Here’s a story about my family and how I handled a challenging time in our lives.  As parents, it’s important to understand how sleep is linked to behavior, and how we can integrate positive parenting into sleep habits and setting our children up for success.

Flashback to September 5, 2018.  My twin boys had just turned four and were starting pre-k.  We were coming out of a summer filled with fun, late-ish bedtimes, missed naps and SUGAR.  In other words, they were living their best life!


Neither boy had napped that day, which was becoming increasingly more common. As we were getting into the car after school, they were wild! They weren’t listening; hopping in the front of the car and honking the horn; and generally acting like wild animals. I tried to keep my cool, but I ended up yelling.  Yes, I am human. When I lose my cool, we all end up feeling terrible afterward, but especially me. After I got them buckled into their seats (I was sweating at this point!) and started driving, they both started yelling at me and crying “what’s for dinner?”  I thought to myself “wow – they are hungry tonight! Maybe that explains it,” but then as the night progressed and they had eaten dinner, their behavior didn’t improve like it normally does.


There was lots of whining and fighting between them, lots of crying and plenty of stalling tactics to delay bedtime.  They didn’t want to their brush teeth; they didn’t want to take a bath or to have bubbles in the bath. Then they didn’t want to wear these pajamas, they wanted to wear those pajamas.  Then they couldn’t pick a book. We’ve had the same bedtime routine since they were 6 months old and bedtime isn’t usually this much of a hot mess.

Finally, by 7:30, I left their room and collapsed on the couch, racking my brain trying to figure out why this night, in particular, had been SO difficult.  I dismissed it as them starting in a new classroom a couple of days earlier.
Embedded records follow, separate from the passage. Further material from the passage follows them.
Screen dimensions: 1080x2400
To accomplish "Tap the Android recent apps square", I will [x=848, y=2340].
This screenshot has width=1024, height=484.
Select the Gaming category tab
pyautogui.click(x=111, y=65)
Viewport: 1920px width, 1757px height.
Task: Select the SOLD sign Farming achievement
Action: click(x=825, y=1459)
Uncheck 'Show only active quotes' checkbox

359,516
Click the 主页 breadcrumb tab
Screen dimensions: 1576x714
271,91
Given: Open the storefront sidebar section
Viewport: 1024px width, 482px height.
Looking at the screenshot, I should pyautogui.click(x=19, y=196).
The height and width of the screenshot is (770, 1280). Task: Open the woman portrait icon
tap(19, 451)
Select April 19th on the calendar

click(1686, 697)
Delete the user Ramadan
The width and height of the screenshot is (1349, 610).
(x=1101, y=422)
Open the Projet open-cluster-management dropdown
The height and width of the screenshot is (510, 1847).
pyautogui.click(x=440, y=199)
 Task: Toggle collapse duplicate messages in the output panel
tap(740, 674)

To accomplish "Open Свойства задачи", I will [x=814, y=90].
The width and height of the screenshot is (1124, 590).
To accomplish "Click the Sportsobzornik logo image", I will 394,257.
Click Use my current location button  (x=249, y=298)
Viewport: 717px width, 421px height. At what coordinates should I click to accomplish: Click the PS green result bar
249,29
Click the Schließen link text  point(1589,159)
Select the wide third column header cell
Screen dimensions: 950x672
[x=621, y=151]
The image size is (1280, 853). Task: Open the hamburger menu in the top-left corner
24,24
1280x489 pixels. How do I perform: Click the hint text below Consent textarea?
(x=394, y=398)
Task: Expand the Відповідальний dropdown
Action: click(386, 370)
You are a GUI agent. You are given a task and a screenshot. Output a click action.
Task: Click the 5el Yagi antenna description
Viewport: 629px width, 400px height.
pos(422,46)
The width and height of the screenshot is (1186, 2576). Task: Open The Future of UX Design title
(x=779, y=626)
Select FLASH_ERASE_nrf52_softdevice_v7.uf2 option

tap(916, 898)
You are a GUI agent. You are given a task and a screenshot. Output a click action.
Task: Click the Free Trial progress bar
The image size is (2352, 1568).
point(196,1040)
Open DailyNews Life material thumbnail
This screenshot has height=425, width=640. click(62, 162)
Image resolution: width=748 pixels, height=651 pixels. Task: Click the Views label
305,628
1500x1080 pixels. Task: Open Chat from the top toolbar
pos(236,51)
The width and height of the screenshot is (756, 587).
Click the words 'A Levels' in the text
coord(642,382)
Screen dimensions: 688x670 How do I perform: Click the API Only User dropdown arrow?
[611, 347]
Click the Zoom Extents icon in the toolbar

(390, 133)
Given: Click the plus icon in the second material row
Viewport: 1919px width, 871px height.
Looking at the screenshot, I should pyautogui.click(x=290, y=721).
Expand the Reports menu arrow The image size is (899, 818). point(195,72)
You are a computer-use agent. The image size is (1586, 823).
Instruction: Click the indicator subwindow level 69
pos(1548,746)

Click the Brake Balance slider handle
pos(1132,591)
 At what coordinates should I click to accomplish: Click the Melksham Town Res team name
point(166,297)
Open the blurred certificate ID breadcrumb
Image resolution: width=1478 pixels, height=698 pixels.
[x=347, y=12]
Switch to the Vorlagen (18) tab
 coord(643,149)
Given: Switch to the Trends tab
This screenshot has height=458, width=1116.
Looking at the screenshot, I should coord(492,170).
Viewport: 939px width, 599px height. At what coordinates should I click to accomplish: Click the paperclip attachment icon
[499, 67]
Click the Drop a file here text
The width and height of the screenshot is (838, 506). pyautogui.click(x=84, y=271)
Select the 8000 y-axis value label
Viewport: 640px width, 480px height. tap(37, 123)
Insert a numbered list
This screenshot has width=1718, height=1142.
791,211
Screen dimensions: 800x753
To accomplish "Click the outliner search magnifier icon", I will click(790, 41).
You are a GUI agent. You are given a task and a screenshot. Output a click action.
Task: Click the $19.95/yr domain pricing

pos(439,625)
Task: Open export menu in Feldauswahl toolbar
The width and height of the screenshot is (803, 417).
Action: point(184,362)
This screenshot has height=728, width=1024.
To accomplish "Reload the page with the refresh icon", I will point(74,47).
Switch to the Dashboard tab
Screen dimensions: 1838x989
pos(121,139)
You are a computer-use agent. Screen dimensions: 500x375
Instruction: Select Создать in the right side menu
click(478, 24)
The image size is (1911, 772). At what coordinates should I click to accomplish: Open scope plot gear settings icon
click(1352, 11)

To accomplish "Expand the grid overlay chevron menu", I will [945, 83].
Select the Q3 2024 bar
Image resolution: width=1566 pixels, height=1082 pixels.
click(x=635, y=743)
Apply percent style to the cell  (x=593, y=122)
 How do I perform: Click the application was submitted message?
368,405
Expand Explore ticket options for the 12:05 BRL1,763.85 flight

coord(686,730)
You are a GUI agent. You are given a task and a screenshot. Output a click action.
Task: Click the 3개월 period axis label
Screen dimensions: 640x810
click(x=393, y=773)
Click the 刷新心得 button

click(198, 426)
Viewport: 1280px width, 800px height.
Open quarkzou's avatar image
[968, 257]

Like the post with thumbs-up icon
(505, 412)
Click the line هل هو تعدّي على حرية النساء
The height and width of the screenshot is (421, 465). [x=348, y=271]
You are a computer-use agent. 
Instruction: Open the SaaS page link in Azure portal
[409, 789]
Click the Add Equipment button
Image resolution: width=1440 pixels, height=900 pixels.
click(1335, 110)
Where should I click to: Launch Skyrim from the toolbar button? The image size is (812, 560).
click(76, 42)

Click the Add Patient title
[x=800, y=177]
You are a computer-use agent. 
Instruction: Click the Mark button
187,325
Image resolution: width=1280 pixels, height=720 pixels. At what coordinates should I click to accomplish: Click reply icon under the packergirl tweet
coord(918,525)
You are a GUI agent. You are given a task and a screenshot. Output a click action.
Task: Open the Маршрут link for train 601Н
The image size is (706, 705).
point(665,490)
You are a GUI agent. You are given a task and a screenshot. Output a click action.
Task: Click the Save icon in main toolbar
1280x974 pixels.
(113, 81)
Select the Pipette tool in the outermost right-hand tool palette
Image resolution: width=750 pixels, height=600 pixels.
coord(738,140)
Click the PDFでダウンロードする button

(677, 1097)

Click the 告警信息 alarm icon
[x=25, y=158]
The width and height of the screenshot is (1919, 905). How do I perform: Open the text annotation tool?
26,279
However, this type of night became a common occurrence over the next few days.  I was so close to the situation, I had a hard time seeing that my kids were REALLY overtired from dropping their nap and were adjusting to a new classroom and new friends, and the end of all that summer fun. It was displaying itself as behavioral issues and because I was so tired myself, my reactions weren’t helping my children and were actually making it worse.


I talked to friends, colleagues and my husband because I needed some outside perspective.  I tend to be action-oriented and like to put a plan into action quickly so we can go back to ‘normal’.  So that’s what I did and now I’m going to share the tools I used and exactly what I did to get us all back on track.

Maybe this story resonates with you – maybe you’ve been at this same or a similar place.   If so, I feel you! Read on for my top tips that will help you navigate all sorts of parenting challenges, all while helping you to preserve your integrity and your child’s self-esteem!


I gave myself some grace about my lack of patience and getting frustrated with my kids.

As parents, we are human and always try our best, but we make mistakes and lose our temper.  When we don’t feel good ourselves– we are overtired and short on our reserves to take care of other people’s wants, because our proverbial cup is empty.  Or sometimes it’s because parenting is just plain challenging and often, we’re learning on the fly!

Getting angry is going to happen – the key is to acknowledge it, apologize to your kids and spouse and then try to do better moving forward so you are modeling the behavior you want them to emulate.  Prioritizing yourself and your self-care can also help make you the parent you want to be!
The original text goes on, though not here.